__Directions__: Show each line in the rows below that contains the word "icon".

__Dataset excerpts__:
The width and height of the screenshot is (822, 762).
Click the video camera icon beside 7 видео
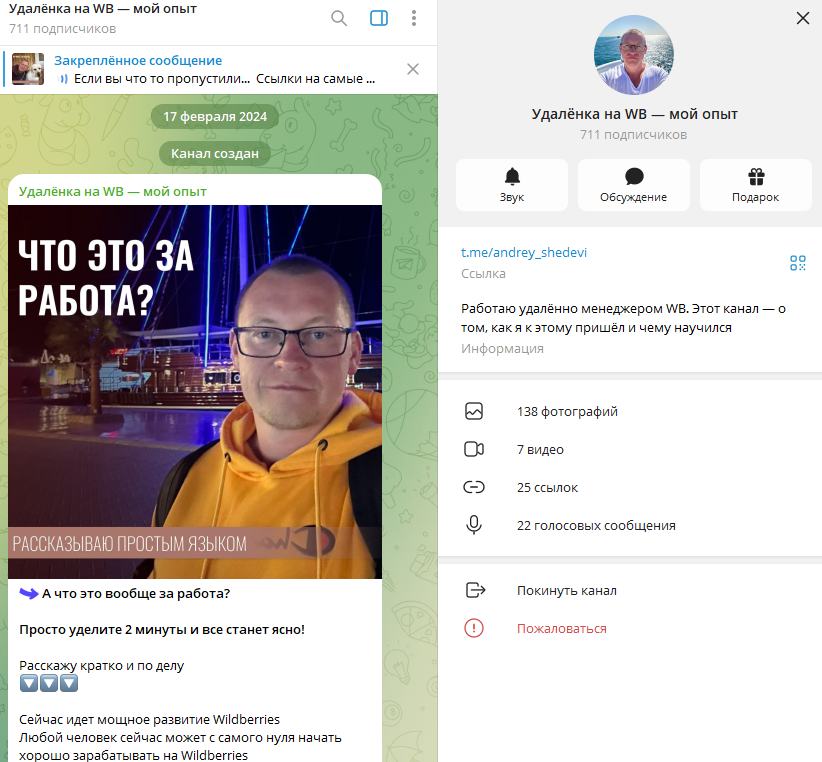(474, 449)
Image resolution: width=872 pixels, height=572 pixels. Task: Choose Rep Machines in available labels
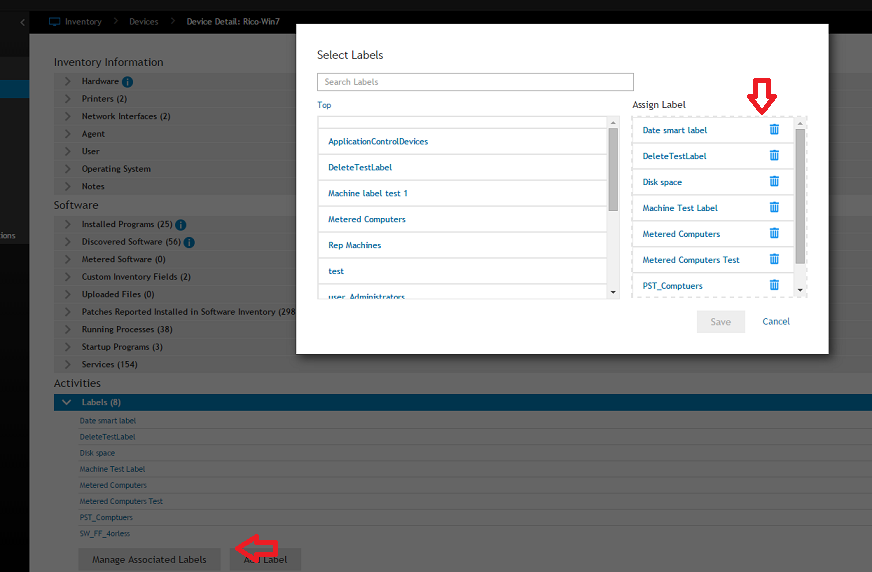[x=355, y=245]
==
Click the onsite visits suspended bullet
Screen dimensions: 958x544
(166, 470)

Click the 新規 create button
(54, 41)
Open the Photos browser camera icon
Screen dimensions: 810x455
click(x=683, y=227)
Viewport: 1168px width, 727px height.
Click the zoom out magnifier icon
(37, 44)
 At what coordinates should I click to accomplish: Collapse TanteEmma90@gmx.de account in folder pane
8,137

__Output below__:
Click the video camera icon beside 7 видео
Open the Photos browser camera icon
Click the zoom out magnifier icon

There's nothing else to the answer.